Similar efforts include the NFP Innovation Lab, which conducts ongoing market research for benchmarking purposes, and an Innovation Alley feature from the firm’s annual user conference. It has been rolled out across various regions with client symposiums or roundtables. The aim is to showcase bleeding edge products and services.

“I think it's our responsibility as advisers to stay current with innovation in our industry and bring that forward to our customers,” explains Mark Rieder, SVP of HR technology and benefits administration services at NFP.

With more than 150 offices across the U.S., he says NFP’s insurance agents and benefit advisers were hard-pressed to adequately research “every piece of new software and technology out there, and there was no standard by which we would source and vet the technology to make sure it was a legitimate product with legitimate backing, had a strong executive team and great value proposition.”

Shawn Ellis, managing director of venture and innovation at NFP, references his firm’s longstanding commitment to partnering with leading innovators across diverse lines of business, citing bswift as an HR tech example. He recently joined the company after stints with Zest Health and 7wire Ventures.

A combination of acquisitions and organic growth landed NFP in the No. 10 spot on the latest annual ranking of 50 largest employee benefit brokers by Employee Benefit Adviser done in partnership with miEdge. The firm has a corporate client base of 50,000.

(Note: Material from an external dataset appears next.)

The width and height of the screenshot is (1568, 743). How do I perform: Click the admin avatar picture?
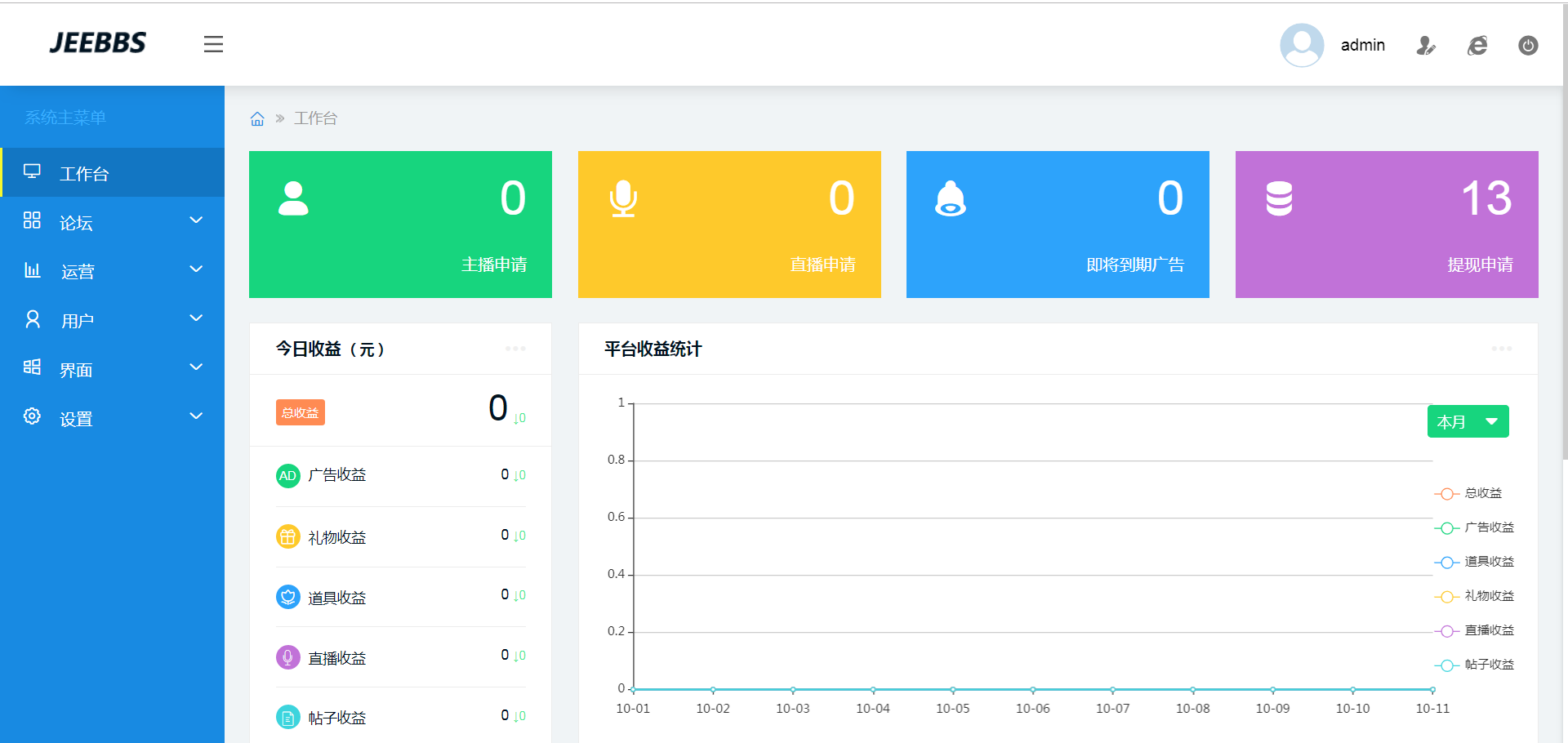click(1302, 45)
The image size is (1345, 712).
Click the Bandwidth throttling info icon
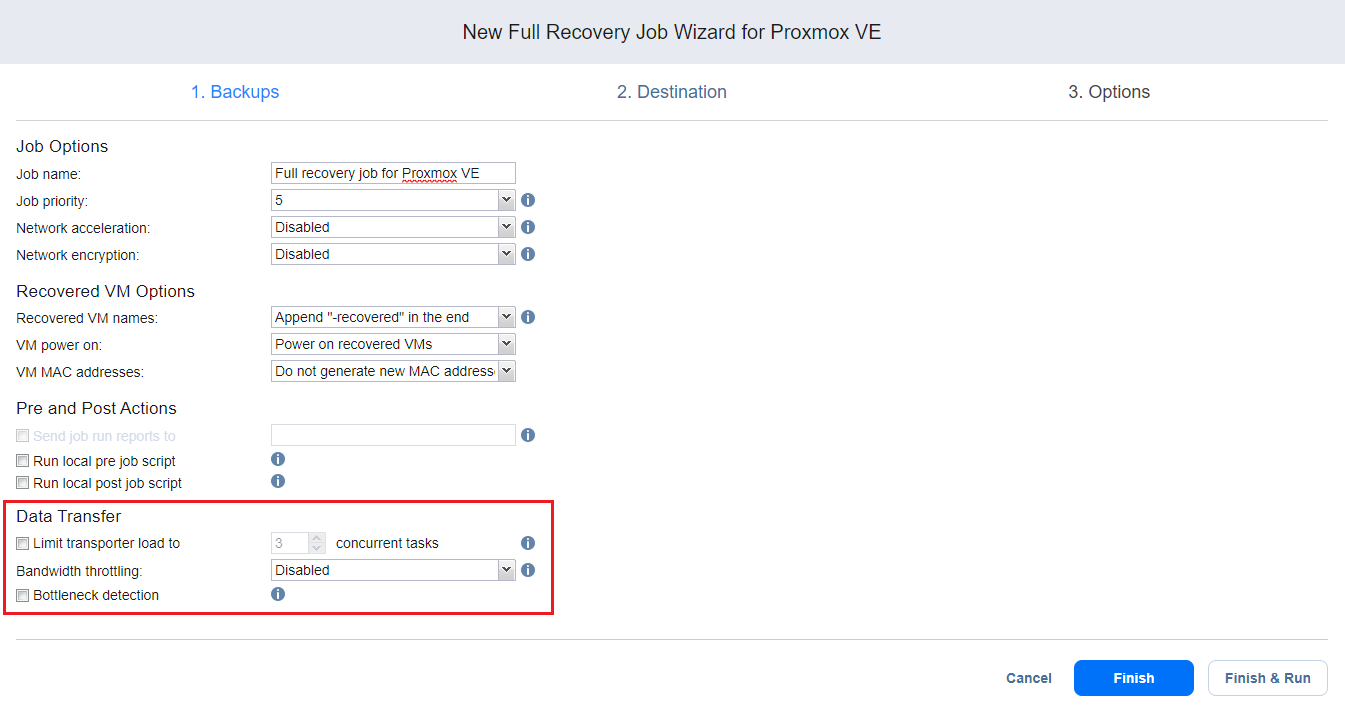point(528,570)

In the current tight labor market, there’s growing interest across NFP’s book of business around talent management and recruitment strategies in the HR tech arena. A group of clients recently huddled to discuss ways to create a new benefits package geared toward millennials. Another area ripe for further examination revolves around clients digging into costly medical claims and increasing employee engagement to make better healthcare decisions.

Taking aim at financial wellness

Within the employee benefits space, NFP clients are seeking partnerships with leading innovators to help improve financial wellness, as well as more effectively manage and mitigate the cost of chronic disease states. Ellis describes this search as “a virtuous circle” wherein customer feedback flows in a timely manner and leads to better decisions that also leverage NFP’s national footprint.

NFP’s Innovation Lab will create standards for sourcing new platforms to help identify “exciting partnerships that will ultimately benefit our clients and advance our position as an industry thought leader,” according to Mike Goldman, president and COO of NFP.

Aligning with innovators has become almost indispensible for benefit brokers and advisers, according to Ellis. Without such partnerships, they may run the risk of losing market share. “The lesson for the industry at large is you can partake in that innovation process and continue to be at the table or shy away from it, and if the latter, then you're facing disruption,” he says.